◆ **Task**
From the line containing "Where should I click to: Open" to the final line of the entries, copy each line exactly. Pictures stay out.

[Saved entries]

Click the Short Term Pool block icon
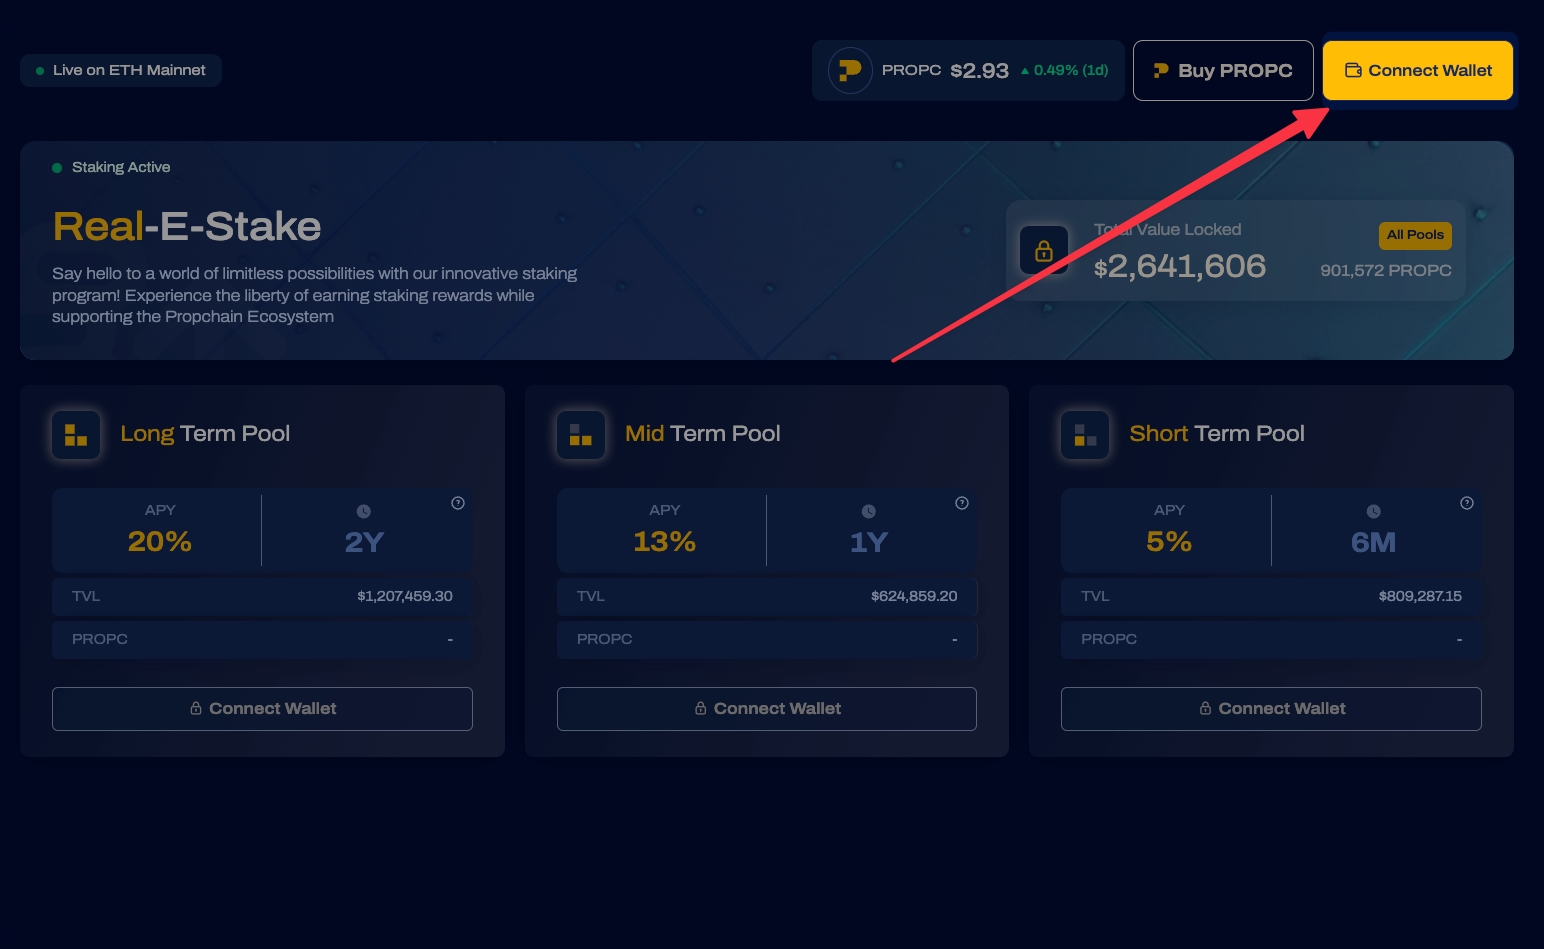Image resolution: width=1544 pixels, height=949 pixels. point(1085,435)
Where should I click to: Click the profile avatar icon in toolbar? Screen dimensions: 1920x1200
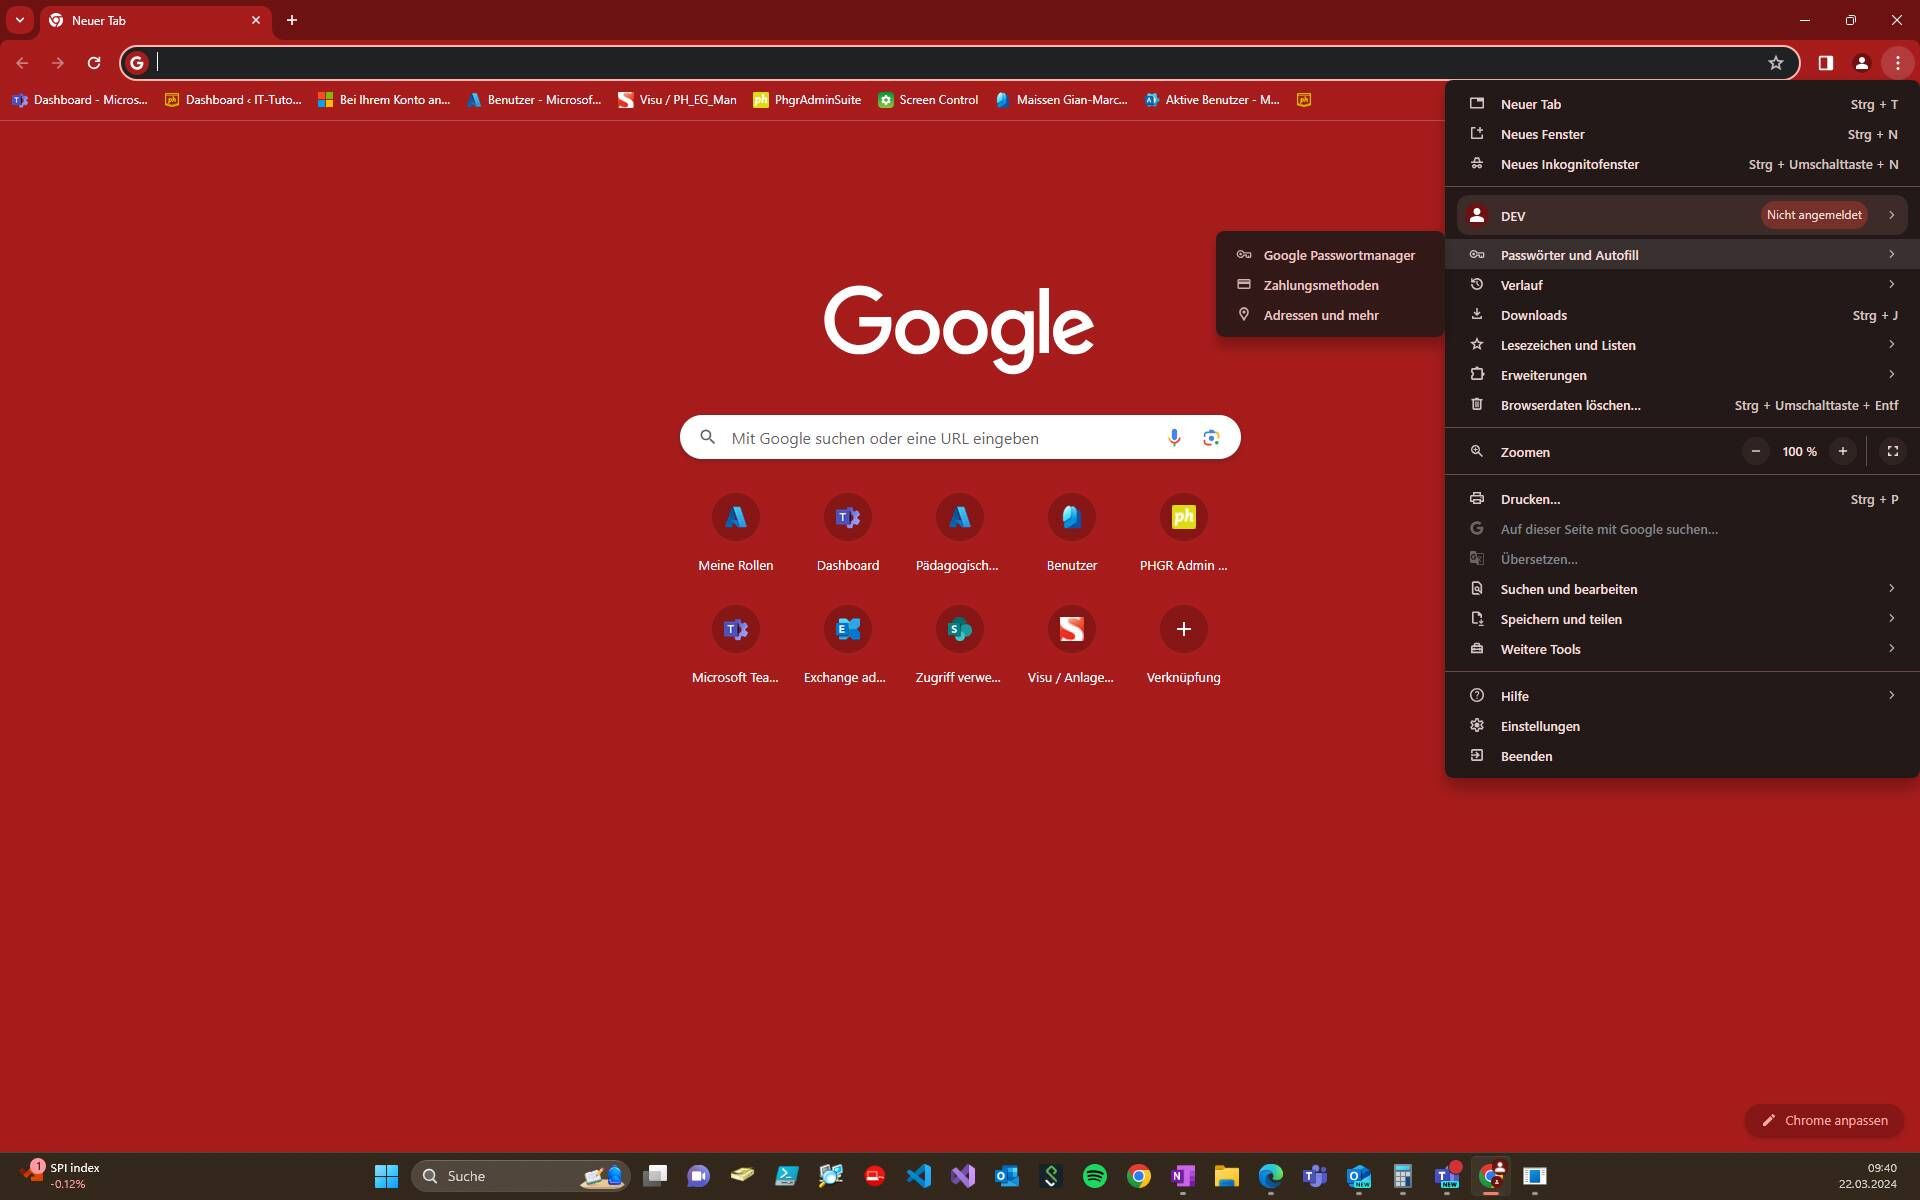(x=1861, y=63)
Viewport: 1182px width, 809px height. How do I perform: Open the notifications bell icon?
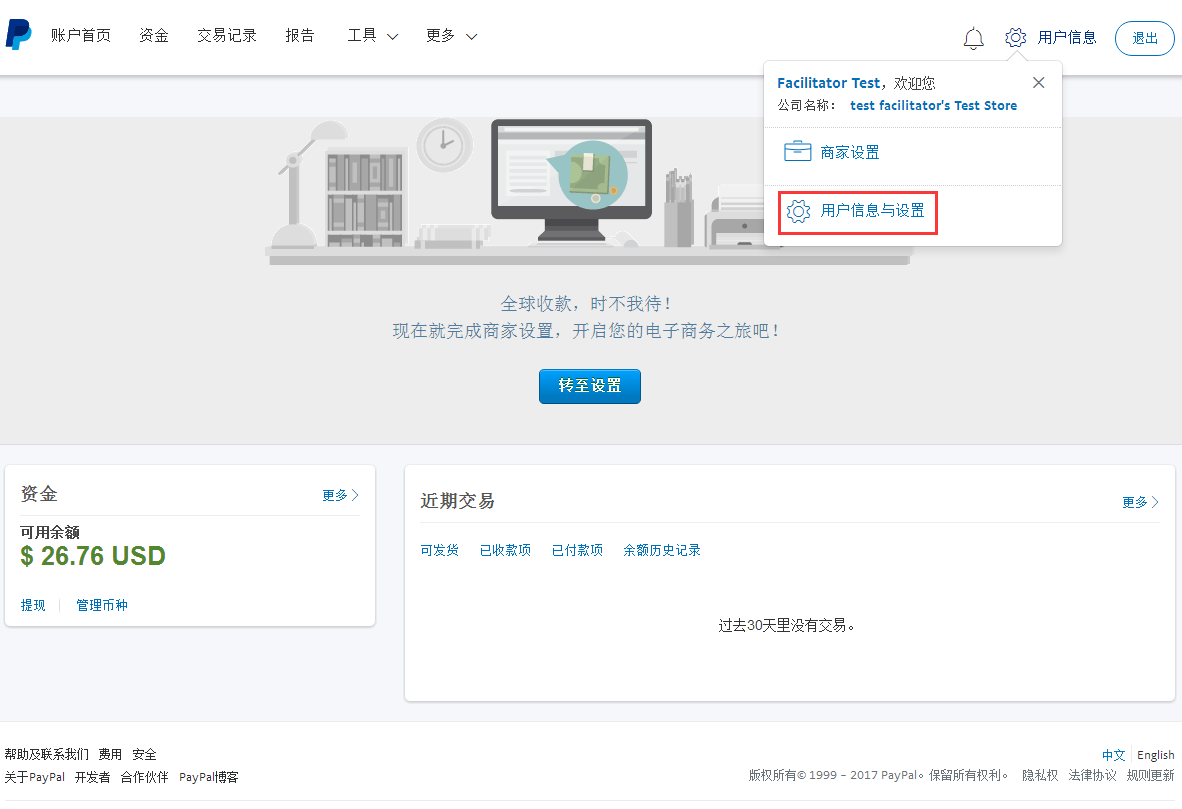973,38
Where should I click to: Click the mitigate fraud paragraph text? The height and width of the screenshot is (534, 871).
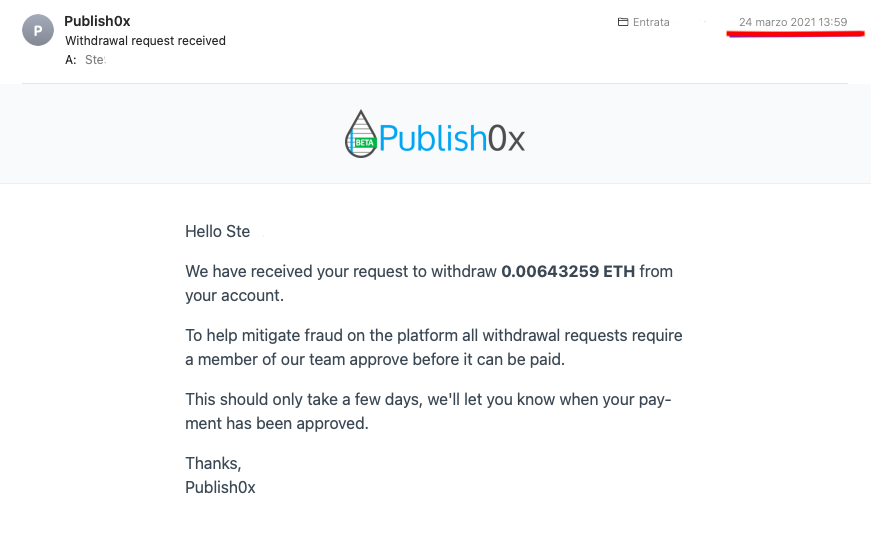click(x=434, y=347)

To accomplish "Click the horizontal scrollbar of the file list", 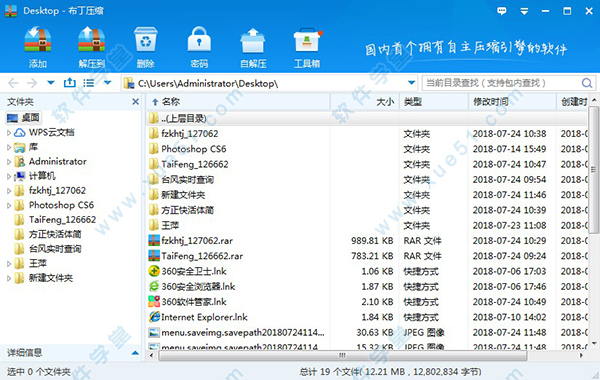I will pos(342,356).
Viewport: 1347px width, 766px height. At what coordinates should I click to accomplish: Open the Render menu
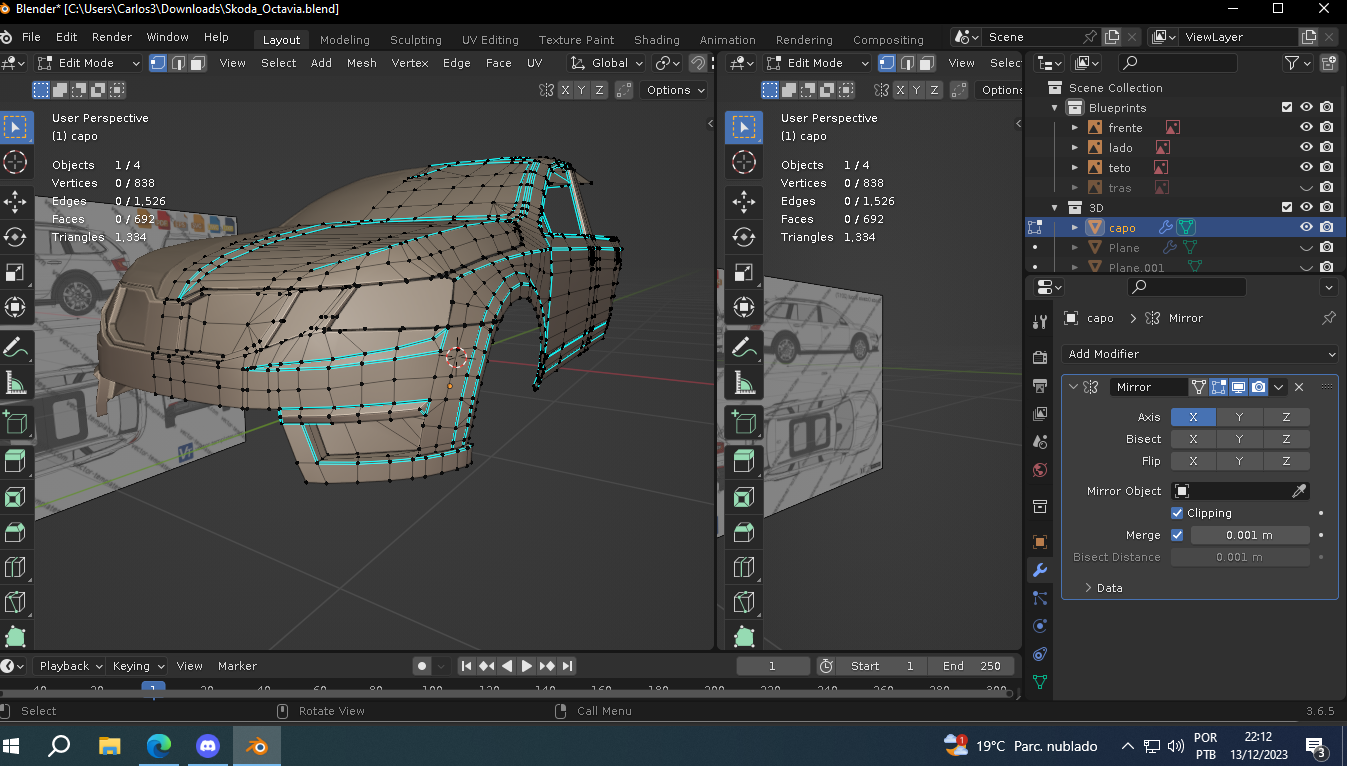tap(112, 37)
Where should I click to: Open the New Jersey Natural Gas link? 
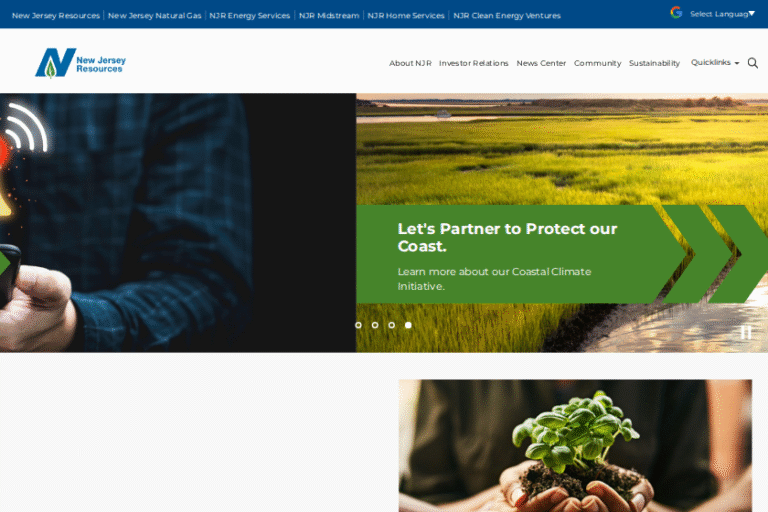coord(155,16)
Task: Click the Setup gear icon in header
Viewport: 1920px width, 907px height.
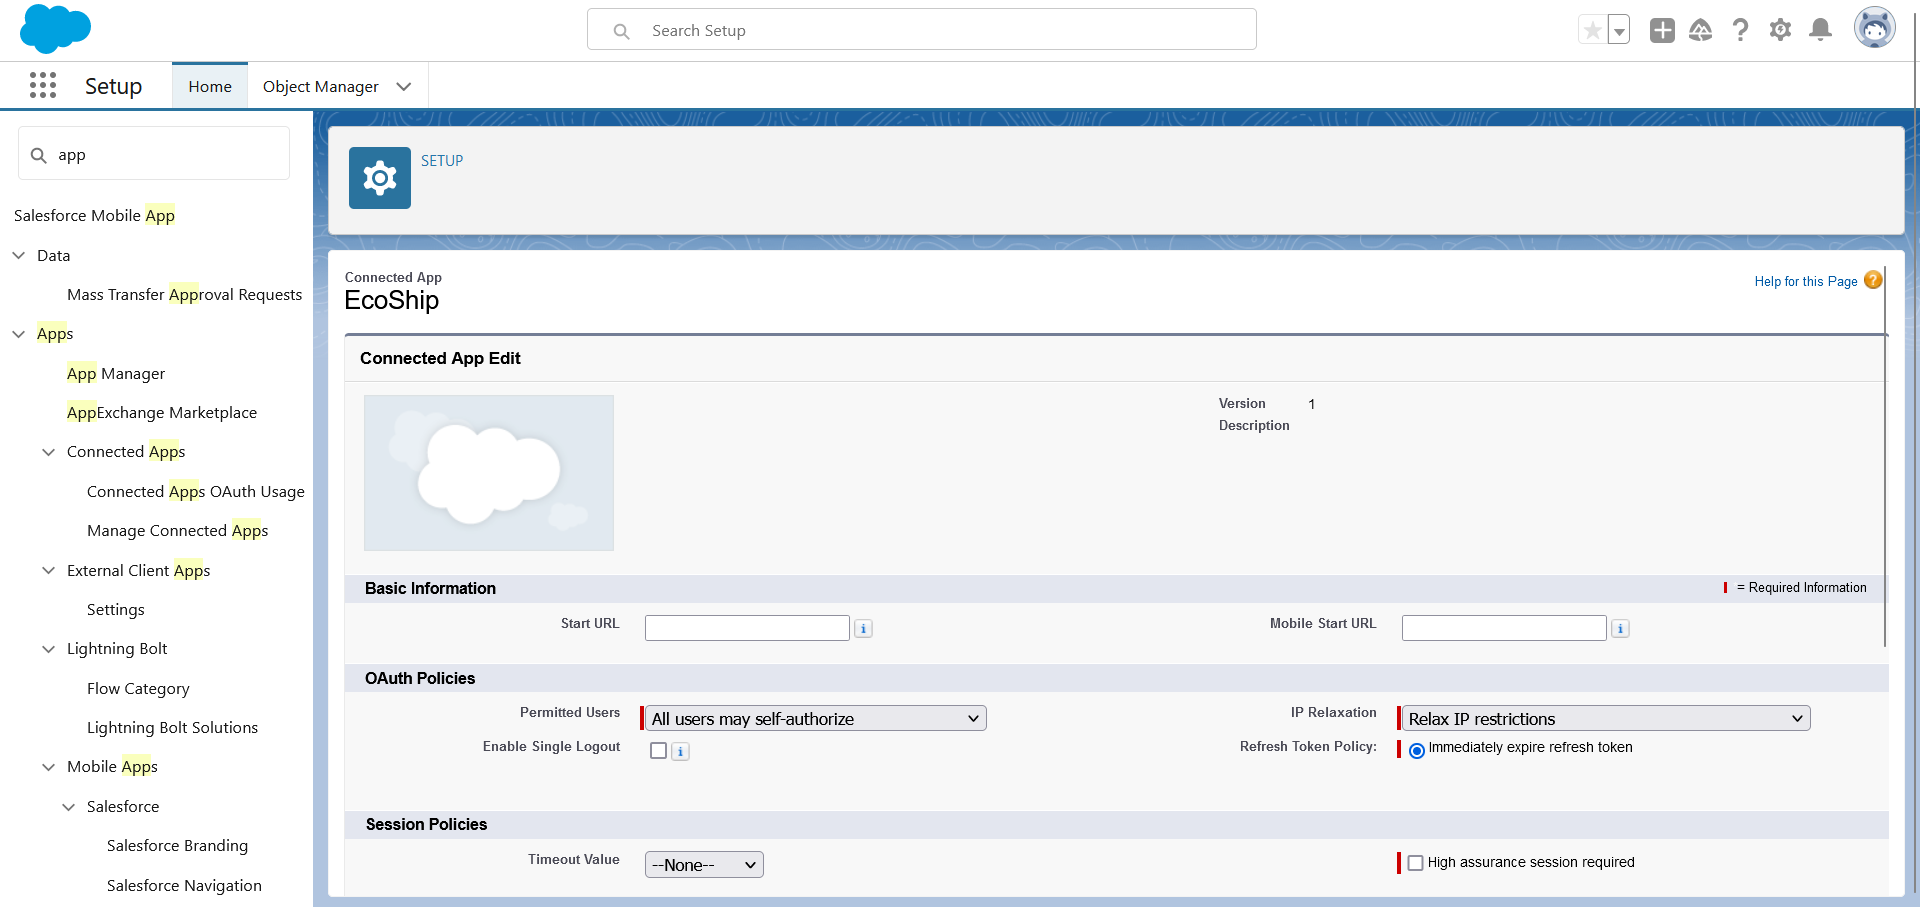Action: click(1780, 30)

◆ **Response to this exercise**
Where should I click to: Open the New Jersey Natural Gas link? 
coord(155,16)
Task: Click the Setup gear icon in header
Viewport: 1920px width, 907px height.
Action: click(1780, 30)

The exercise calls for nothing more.